You should have felt your lats activate.

9) Bring your collar bone to the parallel with the bar
In reality, I want you to drive your chest into the bar. However, many beginners are not capable of this. For the beginners I would like them to at least bring their collarbone to the level of the bar.

10) Use the variety of grip variations
There are many grip variations which each have their own benefits.

  • Chin-up grip involves your palms facing you, this is the easiest with, because it allows for your biceps to play a larger role. 
  • Pull- up grip is when the palms of your hands face away from you. This is the most difficult and puts the greatest emphasis on the back.
  • Neutral grip is when your hands face each other. This is probably my favorite because it puts the least amount of stress on your shoulders. 

11) Cadence
There is a fair bit of debate on how fast one should perform chin-ups.

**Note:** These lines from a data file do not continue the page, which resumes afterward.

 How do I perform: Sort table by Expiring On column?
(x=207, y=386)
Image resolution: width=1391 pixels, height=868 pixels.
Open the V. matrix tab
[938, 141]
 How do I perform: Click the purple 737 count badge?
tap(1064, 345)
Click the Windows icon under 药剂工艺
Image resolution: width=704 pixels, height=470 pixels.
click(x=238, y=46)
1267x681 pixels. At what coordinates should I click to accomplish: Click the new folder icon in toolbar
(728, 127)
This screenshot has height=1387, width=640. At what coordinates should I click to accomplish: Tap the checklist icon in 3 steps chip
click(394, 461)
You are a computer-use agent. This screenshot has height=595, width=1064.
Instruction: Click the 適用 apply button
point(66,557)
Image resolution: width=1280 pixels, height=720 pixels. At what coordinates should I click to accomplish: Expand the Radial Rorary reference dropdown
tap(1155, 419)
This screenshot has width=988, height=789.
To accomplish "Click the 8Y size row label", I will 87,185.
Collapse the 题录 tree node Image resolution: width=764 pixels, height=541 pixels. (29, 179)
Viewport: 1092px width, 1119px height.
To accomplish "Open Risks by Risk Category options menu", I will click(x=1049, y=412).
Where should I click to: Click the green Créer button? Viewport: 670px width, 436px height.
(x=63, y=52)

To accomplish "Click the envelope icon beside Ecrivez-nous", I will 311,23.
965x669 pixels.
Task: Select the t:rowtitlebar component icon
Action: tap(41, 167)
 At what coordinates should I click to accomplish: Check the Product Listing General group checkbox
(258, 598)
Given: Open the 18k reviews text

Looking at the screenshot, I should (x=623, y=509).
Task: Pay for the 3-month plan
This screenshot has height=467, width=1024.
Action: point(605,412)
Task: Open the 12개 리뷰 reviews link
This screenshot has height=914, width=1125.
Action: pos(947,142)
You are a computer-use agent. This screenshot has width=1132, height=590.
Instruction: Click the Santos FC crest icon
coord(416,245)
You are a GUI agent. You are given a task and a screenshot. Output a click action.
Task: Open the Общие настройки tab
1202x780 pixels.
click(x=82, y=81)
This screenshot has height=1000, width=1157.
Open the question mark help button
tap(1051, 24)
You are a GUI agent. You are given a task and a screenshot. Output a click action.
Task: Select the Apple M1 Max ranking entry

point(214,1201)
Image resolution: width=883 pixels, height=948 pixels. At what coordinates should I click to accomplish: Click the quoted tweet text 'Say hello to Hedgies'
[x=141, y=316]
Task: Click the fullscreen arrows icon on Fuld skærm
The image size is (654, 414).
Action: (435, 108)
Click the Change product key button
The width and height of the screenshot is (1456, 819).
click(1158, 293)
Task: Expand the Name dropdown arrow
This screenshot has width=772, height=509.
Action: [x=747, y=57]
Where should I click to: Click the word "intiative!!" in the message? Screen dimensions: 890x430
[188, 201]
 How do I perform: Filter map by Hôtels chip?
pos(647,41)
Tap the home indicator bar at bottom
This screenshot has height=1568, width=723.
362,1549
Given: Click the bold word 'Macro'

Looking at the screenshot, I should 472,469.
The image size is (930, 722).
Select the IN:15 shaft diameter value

If you want to improve your relative strength on the concentric phase (as you raise your body) go at a fast pace, for the eccentric phase (as you descend) attempt to lower over a period of 2 seconds

If  your goal is to improve hypertrophy you really want to target those slow twitch fibers and go with a 2 second concentric phase and a 4 second eccentric.

12) Intensity 
Once you are capable of exceeding 10 reps per set it is time to start adding weight.

There is no point in doing a massive amount of reps per set, this will not improve your strength it will just increase your endurance.